Chris Carbone of the Zoological Society of London and colleagues say that some of the traits that raised doubts about T. rex's predatory prowess are larded with ambiguity.
An enhanced sense of smell, inferred from enlarged olfactory bulbs, is a common trait among scavengers such as vultures -- but it can help a hunter too, they note.
T. rex's eyes, it turns out, are not that small after all, and its binocular vision -- along with its crushing bite and impact-resistant teeth -- are all well adapted for killing.
But Carbone's most most persuasive argument for predation has nothing to do with the giant theropod's physical traits.
"We took an ecosystem approach, establishing a complete list of all the species in the area," he explained by phone.
"What is novel is that we make inferences about abundance from the size of the animals" in the Late Cretaceous, he said, referring to the period 85 to 65 million years ago when T. rex reigned supreme.
Drawing from fossil records and studies of fauna distribution in East Africa's Serengeti plains today, Carbone calculates that the ecosystem at the time would have been overwhelmingly populated by smaller dinosaurs.
Among carnivores, 80 percent would have weighed about 20 kilos (45 pounds), and T. rex would have accounted for only 0.1 percent of the population.
Among herbivores -- generally heavier -- about half weighed in at about 75 kilos (165 pounds).
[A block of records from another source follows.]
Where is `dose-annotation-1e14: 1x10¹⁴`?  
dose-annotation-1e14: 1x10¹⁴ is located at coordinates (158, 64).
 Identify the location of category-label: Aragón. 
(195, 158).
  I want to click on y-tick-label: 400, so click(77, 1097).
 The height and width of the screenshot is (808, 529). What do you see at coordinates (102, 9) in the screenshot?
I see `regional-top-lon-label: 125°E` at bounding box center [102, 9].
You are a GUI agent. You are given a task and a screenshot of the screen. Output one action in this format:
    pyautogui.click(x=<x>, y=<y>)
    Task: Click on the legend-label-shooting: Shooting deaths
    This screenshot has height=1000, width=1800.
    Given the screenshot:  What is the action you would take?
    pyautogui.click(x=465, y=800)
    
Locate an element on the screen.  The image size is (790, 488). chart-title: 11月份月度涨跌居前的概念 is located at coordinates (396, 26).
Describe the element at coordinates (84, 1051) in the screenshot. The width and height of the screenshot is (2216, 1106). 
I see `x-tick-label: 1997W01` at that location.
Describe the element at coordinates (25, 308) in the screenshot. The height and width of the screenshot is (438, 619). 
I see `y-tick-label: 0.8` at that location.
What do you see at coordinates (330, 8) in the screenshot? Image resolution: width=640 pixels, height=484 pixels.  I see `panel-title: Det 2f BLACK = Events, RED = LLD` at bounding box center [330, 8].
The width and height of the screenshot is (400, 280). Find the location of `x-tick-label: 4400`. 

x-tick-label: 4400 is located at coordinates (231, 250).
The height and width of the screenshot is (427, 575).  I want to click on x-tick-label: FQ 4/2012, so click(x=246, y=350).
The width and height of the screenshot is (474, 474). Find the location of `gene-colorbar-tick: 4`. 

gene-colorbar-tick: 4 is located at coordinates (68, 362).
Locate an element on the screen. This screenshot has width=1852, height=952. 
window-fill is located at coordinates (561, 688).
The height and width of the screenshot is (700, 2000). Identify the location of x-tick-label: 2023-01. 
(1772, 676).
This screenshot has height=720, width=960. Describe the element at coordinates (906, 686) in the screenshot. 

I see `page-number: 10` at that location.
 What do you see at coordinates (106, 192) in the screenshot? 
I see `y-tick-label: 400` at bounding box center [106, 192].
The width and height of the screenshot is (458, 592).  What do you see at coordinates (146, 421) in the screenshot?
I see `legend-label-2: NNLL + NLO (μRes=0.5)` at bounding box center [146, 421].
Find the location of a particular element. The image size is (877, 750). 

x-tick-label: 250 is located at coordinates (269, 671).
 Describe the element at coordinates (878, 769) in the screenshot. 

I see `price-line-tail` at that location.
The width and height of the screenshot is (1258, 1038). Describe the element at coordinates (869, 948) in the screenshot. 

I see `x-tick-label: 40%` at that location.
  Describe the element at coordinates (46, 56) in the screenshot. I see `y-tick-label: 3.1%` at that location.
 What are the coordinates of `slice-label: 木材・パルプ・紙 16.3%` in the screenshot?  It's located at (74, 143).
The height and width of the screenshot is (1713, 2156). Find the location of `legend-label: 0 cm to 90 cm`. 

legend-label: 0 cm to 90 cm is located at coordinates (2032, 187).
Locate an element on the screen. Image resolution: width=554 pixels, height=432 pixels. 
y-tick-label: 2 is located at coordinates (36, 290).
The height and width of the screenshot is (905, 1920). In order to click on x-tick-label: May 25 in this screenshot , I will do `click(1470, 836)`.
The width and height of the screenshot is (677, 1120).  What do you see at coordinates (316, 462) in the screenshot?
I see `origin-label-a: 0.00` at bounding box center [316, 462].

The researchers calculated the range in which T. rex could roam on a daily basis, how many dead dinosaurs of different sizes it was likely to come across, and what other foragers might be around.
"Given the distribution of carcasses and the potential competition with other carnivorous dinosaurs, it is extremely unlikely that an adult T. rex could use scavenging as a long-term sustainable foraging strategy," the study concludes.
Carbone points out that modern-day wild dogs and hyenas -- similar in size and relative abundance as the smaller dinosaurs of the Late Cretaceous -- "can reduce a 70-kilo (154-pound) carcass to scraps of skin and bone extremely rapidly, certainly under an hour."